相坂さんがどこで何をしているのかは存じ上げませんが、気をつけてください。
以上が僕の知る情報です。
この中に1つでも、相坂さんにとって有用な情報があることを願っています。
ところで相坂さんは、今でも放浪生活を続けているのでしょうか?
それとも、どこかに拠点を見つけることができたのでしょうか?
可能ならば、相坂さんからの返事をお待ちしております。
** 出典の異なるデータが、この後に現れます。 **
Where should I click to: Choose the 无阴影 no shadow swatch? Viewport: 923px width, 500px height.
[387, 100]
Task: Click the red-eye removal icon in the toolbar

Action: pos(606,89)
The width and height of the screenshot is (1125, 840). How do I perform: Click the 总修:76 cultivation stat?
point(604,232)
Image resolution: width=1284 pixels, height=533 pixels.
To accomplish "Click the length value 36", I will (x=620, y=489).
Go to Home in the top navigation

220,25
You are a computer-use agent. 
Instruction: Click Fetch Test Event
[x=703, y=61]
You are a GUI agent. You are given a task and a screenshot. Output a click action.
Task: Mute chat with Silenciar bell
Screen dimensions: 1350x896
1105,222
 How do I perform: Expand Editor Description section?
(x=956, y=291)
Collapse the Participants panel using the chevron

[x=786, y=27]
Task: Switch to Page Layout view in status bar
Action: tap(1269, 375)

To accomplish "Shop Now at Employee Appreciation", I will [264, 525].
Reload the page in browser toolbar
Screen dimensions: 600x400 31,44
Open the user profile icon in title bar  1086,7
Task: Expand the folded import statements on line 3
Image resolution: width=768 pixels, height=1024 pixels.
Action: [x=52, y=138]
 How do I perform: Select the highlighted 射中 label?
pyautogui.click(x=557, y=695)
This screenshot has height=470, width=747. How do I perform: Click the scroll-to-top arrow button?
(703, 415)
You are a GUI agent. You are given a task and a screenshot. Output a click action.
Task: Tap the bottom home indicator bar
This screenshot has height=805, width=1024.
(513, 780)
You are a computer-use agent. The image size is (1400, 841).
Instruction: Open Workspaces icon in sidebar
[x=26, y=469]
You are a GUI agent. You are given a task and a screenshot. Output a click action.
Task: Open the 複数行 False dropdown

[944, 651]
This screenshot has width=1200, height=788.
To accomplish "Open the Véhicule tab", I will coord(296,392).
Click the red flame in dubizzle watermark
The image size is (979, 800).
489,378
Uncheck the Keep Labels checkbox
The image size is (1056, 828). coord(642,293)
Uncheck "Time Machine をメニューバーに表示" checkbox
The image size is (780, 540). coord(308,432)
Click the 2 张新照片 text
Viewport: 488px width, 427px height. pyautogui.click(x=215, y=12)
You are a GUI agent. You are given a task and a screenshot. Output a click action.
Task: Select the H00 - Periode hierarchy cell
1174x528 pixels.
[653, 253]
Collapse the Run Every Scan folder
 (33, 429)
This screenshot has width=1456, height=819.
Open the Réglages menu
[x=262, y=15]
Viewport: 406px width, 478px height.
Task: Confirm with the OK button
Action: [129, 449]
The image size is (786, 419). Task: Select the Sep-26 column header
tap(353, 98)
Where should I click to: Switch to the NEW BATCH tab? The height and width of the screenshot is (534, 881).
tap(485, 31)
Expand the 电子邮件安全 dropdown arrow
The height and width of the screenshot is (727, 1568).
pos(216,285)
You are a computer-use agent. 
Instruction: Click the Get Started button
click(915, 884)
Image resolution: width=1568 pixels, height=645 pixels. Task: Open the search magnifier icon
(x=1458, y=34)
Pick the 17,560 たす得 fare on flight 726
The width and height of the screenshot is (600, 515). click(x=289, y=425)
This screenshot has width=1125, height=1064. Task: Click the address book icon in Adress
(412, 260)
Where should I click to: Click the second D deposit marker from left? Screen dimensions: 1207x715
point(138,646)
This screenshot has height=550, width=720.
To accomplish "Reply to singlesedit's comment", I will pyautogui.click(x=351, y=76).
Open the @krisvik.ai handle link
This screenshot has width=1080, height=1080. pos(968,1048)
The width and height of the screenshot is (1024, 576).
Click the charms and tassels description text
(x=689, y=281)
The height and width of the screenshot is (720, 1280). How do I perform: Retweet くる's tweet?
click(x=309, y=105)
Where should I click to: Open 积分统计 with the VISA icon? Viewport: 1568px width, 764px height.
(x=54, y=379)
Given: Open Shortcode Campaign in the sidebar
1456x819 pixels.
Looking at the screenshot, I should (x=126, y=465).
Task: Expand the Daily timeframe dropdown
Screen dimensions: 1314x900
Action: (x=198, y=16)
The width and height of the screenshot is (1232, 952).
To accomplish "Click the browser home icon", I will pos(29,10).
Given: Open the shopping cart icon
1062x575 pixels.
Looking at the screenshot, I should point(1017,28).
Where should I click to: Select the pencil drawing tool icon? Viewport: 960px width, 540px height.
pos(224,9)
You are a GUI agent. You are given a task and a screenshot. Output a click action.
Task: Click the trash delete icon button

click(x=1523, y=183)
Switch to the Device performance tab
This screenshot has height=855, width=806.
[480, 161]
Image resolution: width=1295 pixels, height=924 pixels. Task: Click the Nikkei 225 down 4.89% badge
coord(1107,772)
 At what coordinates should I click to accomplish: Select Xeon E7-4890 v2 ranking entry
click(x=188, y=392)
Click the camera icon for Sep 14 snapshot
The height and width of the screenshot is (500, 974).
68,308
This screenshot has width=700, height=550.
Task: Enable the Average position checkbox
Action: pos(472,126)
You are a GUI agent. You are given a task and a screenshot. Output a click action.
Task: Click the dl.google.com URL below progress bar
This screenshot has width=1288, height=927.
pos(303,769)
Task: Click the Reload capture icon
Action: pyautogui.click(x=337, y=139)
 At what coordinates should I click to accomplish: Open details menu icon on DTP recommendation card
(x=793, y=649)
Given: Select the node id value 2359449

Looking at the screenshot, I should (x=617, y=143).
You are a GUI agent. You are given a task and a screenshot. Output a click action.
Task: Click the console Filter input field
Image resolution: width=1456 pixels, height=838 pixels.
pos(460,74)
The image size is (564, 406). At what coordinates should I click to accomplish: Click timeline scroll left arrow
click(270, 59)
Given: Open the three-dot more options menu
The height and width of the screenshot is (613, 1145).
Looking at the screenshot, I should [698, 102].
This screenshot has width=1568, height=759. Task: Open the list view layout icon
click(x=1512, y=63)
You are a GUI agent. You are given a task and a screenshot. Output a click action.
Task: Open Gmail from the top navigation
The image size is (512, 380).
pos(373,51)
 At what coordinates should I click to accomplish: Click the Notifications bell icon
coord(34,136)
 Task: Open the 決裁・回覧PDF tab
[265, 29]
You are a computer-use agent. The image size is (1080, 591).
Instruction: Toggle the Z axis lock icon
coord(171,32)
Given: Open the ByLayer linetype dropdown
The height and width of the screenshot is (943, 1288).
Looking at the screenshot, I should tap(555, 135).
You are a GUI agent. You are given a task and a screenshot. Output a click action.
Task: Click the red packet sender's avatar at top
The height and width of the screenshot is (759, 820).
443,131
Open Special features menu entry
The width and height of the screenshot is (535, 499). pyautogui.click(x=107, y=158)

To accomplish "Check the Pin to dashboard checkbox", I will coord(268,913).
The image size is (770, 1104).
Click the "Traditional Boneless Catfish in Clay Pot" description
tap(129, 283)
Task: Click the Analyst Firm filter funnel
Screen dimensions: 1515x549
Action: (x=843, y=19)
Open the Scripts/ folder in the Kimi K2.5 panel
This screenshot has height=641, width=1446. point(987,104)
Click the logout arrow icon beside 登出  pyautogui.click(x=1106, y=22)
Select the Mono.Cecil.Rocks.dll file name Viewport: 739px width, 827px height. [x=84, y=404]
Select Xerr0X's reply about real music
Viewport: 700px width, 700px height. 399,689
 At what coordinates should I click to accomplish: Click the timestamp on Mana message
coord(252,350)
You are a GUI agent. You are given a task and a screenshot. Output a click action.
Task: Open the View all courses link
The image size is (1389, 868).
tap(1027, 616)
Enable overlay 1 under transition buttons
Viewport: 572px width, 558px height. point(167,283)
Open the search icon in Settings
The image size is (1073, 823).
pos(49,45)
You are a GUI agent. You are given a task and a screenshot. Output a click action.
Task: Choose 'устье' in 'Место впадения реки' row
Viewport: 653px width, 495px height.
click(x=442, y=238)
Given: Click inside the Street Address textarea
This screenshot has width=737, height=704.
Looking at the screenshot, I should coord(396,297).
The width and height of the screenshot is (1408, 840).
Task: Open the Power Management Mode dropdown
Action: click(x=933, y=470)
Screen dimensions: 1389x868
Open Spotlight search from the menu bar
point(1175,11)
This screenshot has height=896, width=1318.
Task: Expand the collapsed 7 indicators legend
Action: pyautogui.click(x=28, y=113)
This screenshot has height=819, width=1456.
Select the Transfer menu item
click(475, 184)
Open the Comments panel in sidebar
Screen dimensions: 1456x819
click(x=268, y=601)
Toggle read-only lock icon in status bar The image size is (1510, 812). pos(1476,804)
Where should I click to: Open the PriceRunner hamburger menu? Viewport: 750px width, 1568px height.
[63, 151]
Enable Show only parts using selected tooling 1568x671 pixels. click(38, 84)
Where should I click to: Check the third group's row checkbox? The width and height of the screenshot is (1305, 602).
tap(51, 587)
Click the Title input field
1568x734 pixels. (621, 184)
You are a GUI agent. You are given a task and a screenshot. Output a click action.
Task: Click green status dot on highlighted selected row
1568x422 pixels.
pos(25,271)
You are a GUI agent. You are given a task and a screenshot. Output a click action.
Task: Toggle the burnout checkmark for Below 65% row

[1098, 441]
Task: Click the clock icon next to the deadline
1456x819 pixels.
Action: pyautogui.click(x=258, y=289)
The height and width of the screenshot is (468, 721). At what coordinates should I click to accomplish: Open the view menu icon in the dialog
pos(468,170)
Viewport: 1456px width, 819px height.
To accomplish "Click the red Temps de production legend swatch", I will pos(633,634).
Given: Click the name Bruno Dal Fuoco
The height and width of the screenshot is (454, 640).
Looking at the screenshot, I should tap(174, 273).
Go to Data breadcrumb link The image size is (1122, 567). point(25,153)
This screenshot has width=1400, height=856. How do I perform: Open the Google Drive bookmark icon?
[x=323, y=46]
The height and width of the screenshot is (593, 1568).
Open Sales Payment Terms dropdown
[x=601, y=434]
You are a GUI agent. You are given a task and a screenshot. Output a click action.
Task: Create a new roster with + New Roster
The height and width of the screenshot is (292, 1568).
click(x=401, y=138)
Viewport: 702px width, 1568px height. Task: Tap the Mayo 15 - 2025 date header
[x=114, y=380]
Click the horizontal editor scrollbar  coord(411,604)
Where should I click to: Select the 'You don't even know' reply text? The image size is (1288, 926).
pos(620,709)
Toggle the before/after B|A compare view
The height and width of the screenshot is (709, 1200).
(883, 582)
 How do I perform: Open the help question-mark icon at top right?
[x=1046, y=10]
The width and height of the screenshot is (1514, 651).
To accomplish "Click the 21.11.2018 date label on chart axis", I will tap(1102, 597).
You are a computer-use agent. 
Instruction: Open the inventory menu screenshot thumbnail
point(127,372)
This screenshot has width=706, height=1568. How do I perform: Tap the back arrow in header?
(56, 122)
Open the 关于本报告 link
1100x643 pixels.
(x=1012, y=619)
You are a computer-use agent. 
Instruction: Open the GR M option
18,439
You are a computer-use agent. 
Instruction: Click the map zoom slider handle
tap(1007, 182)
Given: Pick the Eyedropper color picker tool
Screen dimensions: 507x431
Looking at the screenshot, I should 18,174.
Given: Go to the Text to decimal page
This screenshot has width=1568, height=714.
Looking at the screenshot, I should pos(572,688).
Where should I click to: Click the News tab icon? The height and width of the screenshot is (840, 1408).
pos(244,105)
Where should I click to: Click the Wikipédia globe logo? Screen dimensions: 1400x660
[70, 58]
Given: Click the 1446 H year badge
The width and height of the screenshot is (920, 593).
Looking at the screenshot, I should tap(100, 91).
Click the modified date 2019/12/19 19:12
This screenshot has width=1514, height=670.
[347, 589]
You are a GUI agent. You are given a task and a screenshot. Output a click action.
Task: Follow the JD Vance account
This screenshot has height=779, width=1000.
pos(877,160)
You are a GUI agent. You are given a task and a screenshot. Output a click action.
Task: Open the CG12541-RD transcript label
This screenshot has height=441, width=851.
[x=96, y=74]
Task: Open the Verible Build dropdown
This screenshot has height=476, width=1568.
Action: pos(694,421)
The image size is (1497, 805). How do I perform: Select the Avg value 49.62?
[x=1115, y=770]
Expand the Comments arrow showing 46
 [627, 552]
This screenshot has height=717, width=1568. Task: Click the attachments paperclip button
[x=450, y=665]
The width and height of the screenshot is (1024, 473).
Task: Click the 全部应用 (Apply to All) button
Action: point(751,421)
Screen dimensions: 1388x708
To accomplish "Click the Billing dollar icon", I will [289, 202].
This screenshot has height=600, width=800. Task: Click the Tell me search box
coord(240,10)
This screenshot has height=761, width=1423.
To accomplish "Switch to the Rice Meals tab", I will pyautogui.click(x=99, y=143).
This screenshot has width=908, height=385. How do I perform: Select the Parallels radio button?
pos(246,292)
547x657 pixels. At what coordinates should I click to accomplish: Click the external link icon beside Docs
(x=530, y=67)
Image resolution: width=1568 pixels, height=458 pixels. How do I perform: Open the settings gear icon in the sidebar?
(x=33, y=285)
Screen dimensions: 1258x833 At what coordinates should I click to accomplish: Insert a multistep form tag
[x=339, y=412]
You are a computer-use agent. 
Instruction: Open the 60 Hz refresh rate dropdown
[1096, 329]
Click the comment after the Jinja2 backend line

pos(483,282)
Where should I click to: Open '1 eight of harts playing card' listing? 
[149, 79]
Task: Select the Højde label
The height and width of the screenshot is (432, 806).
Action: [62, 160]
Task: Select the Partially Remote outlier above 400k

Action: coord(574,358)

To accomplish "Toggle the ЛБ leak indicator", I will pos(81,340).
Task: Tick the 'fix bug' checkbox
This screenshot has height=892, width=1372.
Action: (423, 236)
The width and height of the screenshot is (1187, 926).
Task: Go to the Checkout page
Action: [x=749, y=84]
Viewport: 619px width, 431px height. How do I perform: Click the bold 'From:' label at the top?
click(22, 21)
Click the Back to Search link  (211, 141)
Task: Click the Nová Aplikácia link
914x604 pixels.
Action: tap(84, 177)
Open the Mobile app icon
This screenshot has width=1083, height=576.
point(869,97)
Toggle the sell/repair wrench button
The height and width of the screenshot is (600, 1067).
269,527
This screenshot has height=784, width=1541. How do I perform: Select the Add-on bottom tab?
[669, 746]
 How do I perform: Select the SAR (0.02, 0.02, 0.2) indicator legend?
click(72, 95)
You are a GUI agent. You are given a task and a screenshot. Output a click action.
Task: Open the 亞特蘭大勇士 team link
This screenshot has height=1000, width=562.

』
全て日本語で書かれていた。
その時点で、偽の文書って可能性はゼロだな。
文書を読み終えたとき、俺は安心していた。
魔王の管理下に置かれた久保田のことが、ちょっと心配だったんだ。
この文書のおかげで、その心配はかき消されたな。
にしても、ササキは随分と久保田に優しいみたいだな。
先代勇者で日本人のササキのことだ、ある程度は信頼できるかもしれない。
ただ、元老院の異世界者排除の引き金って、アイツの魔界惑星亡命だからな。
完全に信用して良いのか分からん。
久保田の文書には魔力通信で返事を送っておいた。
魔力通信を使って文書を送るのははじめてだったが、難しくはない。
専用の紙に文を書いて、スザクに魔力でそれを送るだけ。
スザクに送れば、確実に久保田のところに届くからな。
返事の内容は、簡単な近況報告に留めておいた。
今はマグレーディにいるとか、その程度だ。
講和派勢力に関しては隠しておいた。
別に友達を信用してないわけじゃない。
守秘義務を守っただけだからな。
まあでも、久保田が元気そうで何よりだ。
情報の内容も、全てが俺にとって有用だし、助かる。
やっぱり持つべきは友達なのかね。